A majority of patients referred for the study had advanced cancer — gastrointestinal (24.2%), gynecologic (19.4%), breast (13.5%), lung (8.7%) and melanoma (11.9%) — and disease that progressed with prior therapies.
At the start of the trial, researchers tested tumors for mutations in individual genes. However, over time, they started using next-generation sequencing to test multiple genes at once.
In the trial, 3,743 patients underwent molecular testing. Researchers detected at least one genetic change in tumors of 1,307 patients (median age, 57 years; 39% men; median prior therapies, 4; range, 0-16).
Of these patients, 711 patients received treatment that matched the biology of the tumor — an agent being investigated in a clinical trial — and 596 patients received treatment that was not matched to the genetic change found in the tumor because there were no available matched therapies.

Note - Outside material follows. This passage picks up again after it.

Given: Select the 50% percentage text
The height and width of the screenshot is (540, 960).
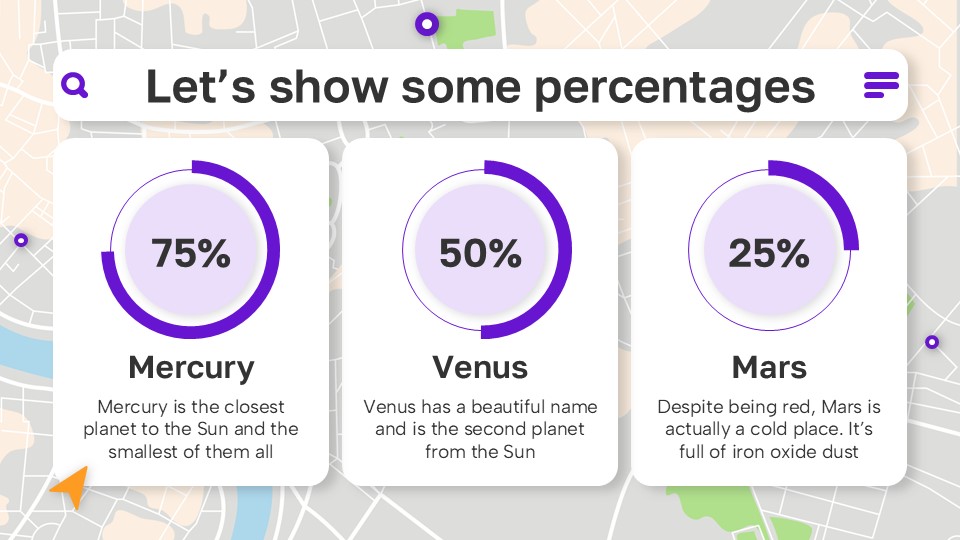Looking at the screenshot, I should (480, 254).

The latter group received a commercially available therapeutic approved by the FDA for another indication.
Matched therapies included targeted therapy as a single agent or in combination with chemotherapy or other treatments.
Among all patients with at least one genetic change in their cancer, the 3-year OS rate was 15% in the matched therapy group compared with 7% in the nonmatched group. Beginning at 3.2 years, OS in the matched therapy group plateaued.

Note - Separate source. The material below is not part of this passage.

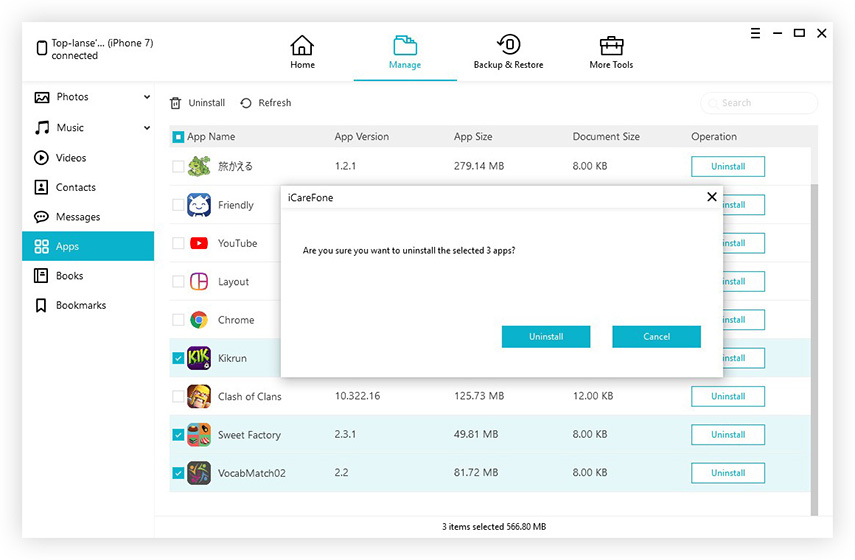The height and width of the screenshot is (560, 855).
Task: Click the Refresh icon in toolbar
Action: click(x=246, y=103)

The 10-year OS rate was 6% for the matched-targeted group and 1% for the nonmatched group.
Multivariate analysis showed matched targeted therapy was an independent factor for the prediction of longer OS (P < .001).
The median OS was 9.3 months in the matched therapy group compared with 7.3 months in the nonmatched therapy group. PFS also was longer in the matched therapy group (4 months vs. 2.8 months).
When considering baseline characteristics, molecular alterations in the PI3K/AKT/mTOR pathway were an independent factor that predicted shorter OS (HR = 1.22; 95% CI, 1.08-1.38) compared with other molecular alterations. Other independent factors for poorer OS included liver metastases, elevated lactate dehydrogenase levels, poor functional status, low albumin levels, elevated platelet counts and age 60 years or older.
The randomized phase 2 IMPACT study will compare PFS among patients who receive targeted therapy matched to the molecular characteristics of their tumor to patients whose treatment is not selected based on the molecular analysis of their tumor, Tsimberidou said.
The implementation of precision medicine using next-generation sequencing may lead to significantly improved clinical outcomes among patients with cancer.
“I am optimistic within the next few years we will dramatically improve the outcomes for patients with cancer with increasing implementation of precision medicine,” Tsimberidou said. – by Melinda Stevens
Reference:
Tsimberidou AM, et al. Abstract LBA2553. Presented at: ASCO Annual Meeting; June 1-5, 2018; Chicago.
Disclosures: Tsimberidou reports a consultant/advisory role with Roche and research funding to her institution from Baxter, Bayer, Boston Biomedical, EMD Serono, Foundation Medicine, IMMATICS, Karus Therapeutics, ONYX, Placon and Stem Cells, Inc. Please see the abstract for all other authors’ relevant financial disclosures.